Balkman looked better starting vs. the spurs. opened the score for the Knicks on the first bucket off a set play, directly for balkman. a curl off the man & quick crossever in traffic for the layup. looks like he worked on his handle, and hit i think 4-6 FT before going down with an ankle sprain. his best asset is rebounding the ball & leading the fast break with that versatility.. couldnt be useful in D'antoni's running afterall.

after that the Spurs dominated and ran away with it, Nate couldnt shoot, Chandler couldnt get on track.


----------



## USSKittyHawk (Jul 22, 2005)

^ I couldn't really get into watchng it South, I had studying to do, so I only could watch bits and pieces.


----------



## Krstic All-Star (Mar 9, 2005)

Nice win by the Knicks tonight against Phoenix, but the player I'm left impressed by was Robin Lopez.


----------



## HB (May 1, 2004)

What did he do?


----------



## Krstic All-Star (Mar 9, 2005)

He went for 15 and 9, and just looked BIG. 

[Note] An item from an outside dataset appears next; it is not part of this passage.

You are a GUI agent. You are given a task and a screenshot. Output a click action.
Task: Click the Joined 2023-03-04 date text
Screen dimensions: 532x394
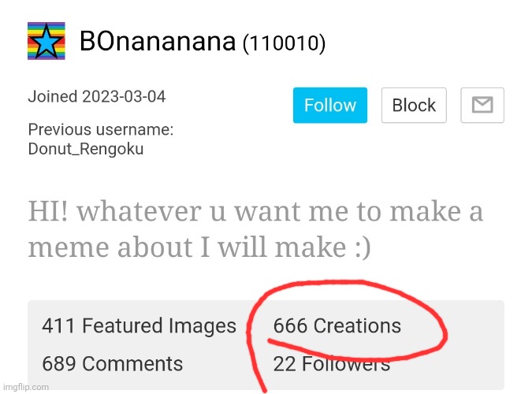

Chandler had the best game of anyone, scoring 31 to go with 12 boards, but it was Lopez that really looked ready to play that way against regular NBA competition.


----------



## USSKittyHawk (Jul 22, 2005)

^ I missed the game KAS, too much on my plate right now. Glad to see Chandler continue to have a stellar summer league.


----------



## Krstic All-Star (Mar 9, 2005)

As far as the game itself went, you didn't miss all that much, aside from a couple of guys playing well. Summer league...


----------



## Truknicksfan (Mar 25, 2005)

> As far as the game itself went, you didn't miss all that much, aside from a couple of guys playing well. Summer league...


I personally thought it was one of the best summer league games I have ever seen. Lead changes and a good overall game for the knicks. Chandler is a beast! He actually made ESPN top 10 plays((#3)) with his block and one handed ally-hoop from mardy collins in transition after the block.:clap:


----------